Cobalt International Energy, Inc.
- Company type: Public company
- Traded as: NYSE: CIEIQ
- Founded: 2005; 21 years ago
- Headquarters: Houston, Texas
- Key people: William P. Utt, Chairman Timothy J. Cutt, CEO David D. Powell, CFO
- Production output: 1.28 thousand barrels of oil equivalent (7,800 GJ) per day (2016)
- Revenue: ▲$0.016 billion (2016)
- Net income: -$2.343 billion (2016)
- Total assets: ▼$2.230 billion (2016)
- Total equity: -$0.841 billion (2016)
- Number of employees: 111 (2016)
- Website: www.cobaltintl.com

= Cobalt International Energy =

Cobalt International Energy, Inc. is a development stage petroleum exploration and production company headquartered in Houston, Texas. Cobalt International Energy Inc. filed for bankruptcy on December 14, 2017.

==Current operations==
The company has reserves deepwater in the Gulf of Mexico and offshore Angola and Gabon in West Africa.

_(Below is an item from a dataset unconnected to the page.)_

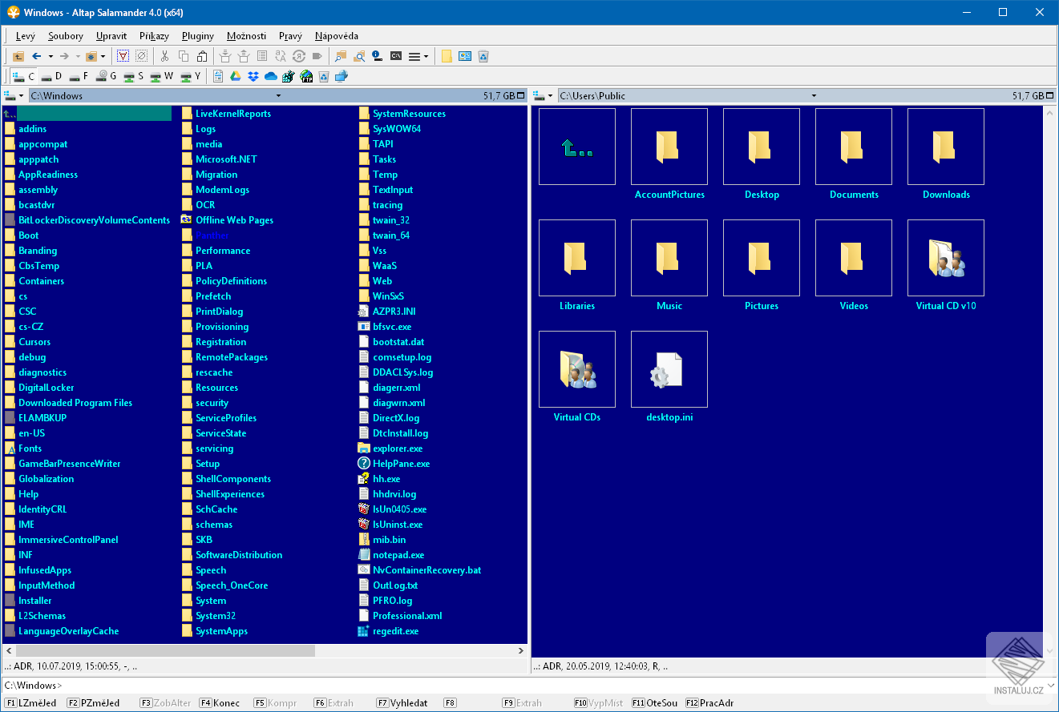This screenshot has width=1059, height=712.
Task: Switch to drive W
Action: click(x=162, y=77)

The company owns a 9.375% working interest in the Heidelberg field, approximately 140 miles south of Port Fourchon off the Louisiana coast, which is operated by Anadarko Petroleum.

==History==
The company was founded in November 2005.

In December 2009, the company became a public company via an initial public offering, raising $850 million.

In 2012, the United States Department of Justice initiated an investigation into allegations that the company engaged in bribery in Angola, in violation of the Foreign Corrupt Practices Act. The investigation was closed in 2017.

In April 2013, James Painter, the president of the company, resigned.

In 2015, the company reached an agreement to sell its Angolan assets for $1.75 billion to Sonangol Group. However, the deal fell through after Isabel dos Santos took over the company.

In May 2016, Timothy J. Cutt, formerly of BHP, was named chief executive officer of the company.

Cobalt International Energy filed for bankruptcy on December 14, 2017 in the U.S. Bankruptcy Court in Houston. At the time, it had 82 workers, with 31 temporary workers and 19 independent contractors.

To the dismay of many, on April 10, 2018 Cobalt International Energy terminated shareholders interest in the company as part of the bankruptcy agreement.